Christophe Bellan pour l'honneur

Dix ans après un sombre fait divers à Vasles, Christophe Bellan, ex-gendarme, persiste à demander des comptes à sa hiérarchie à travers son livre.

Christophe Bellan n'a pas eu de nouvelles de son ancienne hiérarchie après la publication de son livre en décembre et déjà vendu à plus de 1.000 exemplaires.
Christophe Bellan n'a pas eu de nouvelles de son ancienne hiérarchie après la publication de son livre en décembre et déjà vendu à plus de 1.000 exemplaires.

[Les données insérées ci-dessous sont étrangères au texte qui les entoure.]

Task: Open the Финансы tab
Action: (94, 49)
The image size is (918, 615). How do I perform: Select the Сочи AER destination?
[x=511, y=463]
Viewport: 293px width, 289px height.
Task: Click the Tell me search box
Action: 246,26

Il s'est mis à la retraite pour sortir du silence et révéler l'histoire qui l'a fait sombrer dans un psycho-syndrome post-traumatique : Christophe Bellan, ancien gendarme à Parthenay, raconte dans « Le Paria, de la lumière à l'enfer », sa « mise au placard, les pressions, les menaces », après qu'il a sauvé la vie d'un meurtrier. Sa guerre contre sa hiérarchie et son combat pour se relever. L'affaire remonte au 16 novembre 2002 : un forcené qui vient de tuer ses beaux-parents, se dirige vers les gendarmes, armé d'un couteau, un collègue tire sur le forcené. Christophe Bellan se jette sur lui pour le maîtriser et faire cesser les tirs, raconte-t-il. L'ancien gendarme dit s'être alors retrouvé seul avec le meurtrier quand la maison, que ce dernier a enflammée après avoir ouvert des bouteilles de gaz, a explosé.

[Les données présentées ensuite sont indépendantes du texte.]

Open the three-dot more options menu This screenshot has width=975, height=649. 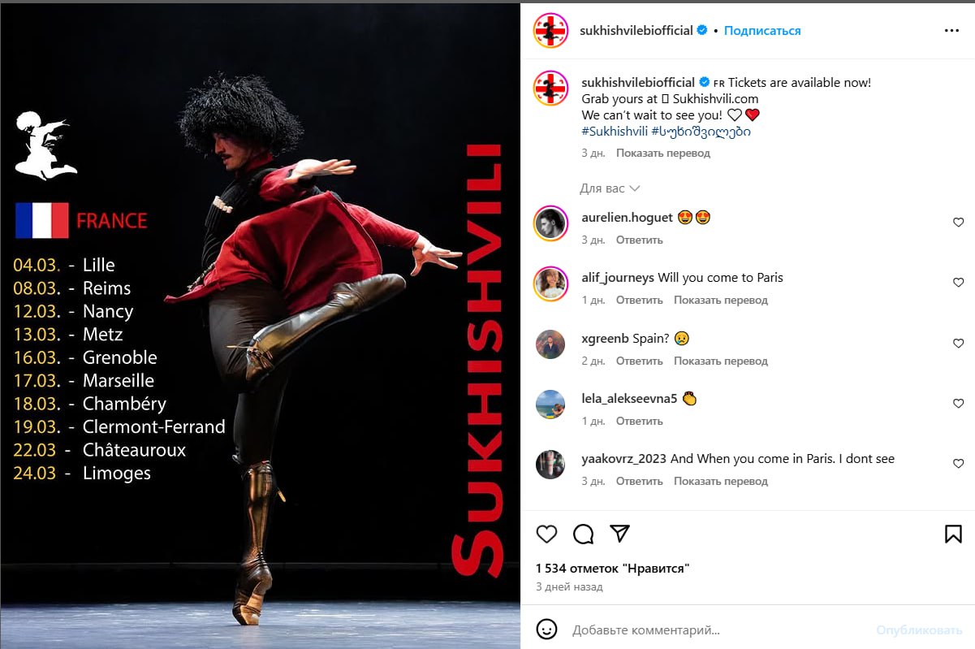[x=952, y=31]
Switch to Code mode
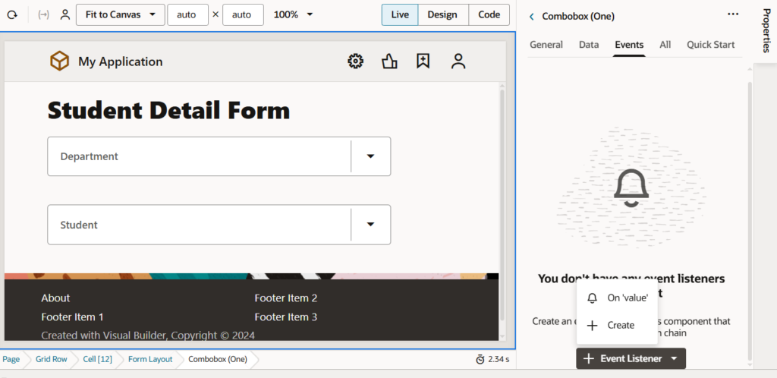Viewport: 777px width, 378px height. pyautogui.click(x=489, y=14)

Vers un dépôt de plainte ?

« J'ai pris ma retraite pour pouvoir déposer plainte et écrire ce livre, comme une thérapie », expliquait Christophe Bellan, en séance de dédicace samedi. Publié en décembre 2012, le bouquin s'est vendu à plus de mille exemplaires, et l'ancien gendarme a reçu nombre de soutiens, notamment d'associations nationales de défense des fonctionnaires. Du côté de son ancienne hiérarchie, en revanche,« malheureusement rien n'a changé. Aucune réaction. Si mon livre avait été un tissu de mensonges, il y aurait eu des plaintes depuis longtemps… » Pourtant, Christophe Bellan continue d'essayer de faire avancer son dossier. « C'est pour l'honneur que je me bats, et pour les autres, rappelle-t-il. En janvier, je suis allé faire passer mon livre dédicacé au ministre de l'Intérieur, j'ai sollicité la Présidence de la République et Christiane Taubira. » Mais l'ancien gendarme ne sait toujours pas où en est sa demande de médiation, faite après que sa plainte a été classée sans suite. « Si on ne trouve pas de solution par la médiation, je déposerai plainte avec mon avocat et si ça n'aboutit pas, peut-être saisirons-nous la Cour européenne des droits de l'homme, pour poursuivre la France. »
La publication de son livre a au moins eu son effet thérapeutique. « Avec le biographe, j'ai pu expliquer l'inexplicable. » Et trouver une nouvelle activité puisque Christophe Bellan a créé ses propres éditions, avec lesquelles il espère pouvoir faire connaître d'autres auteurs.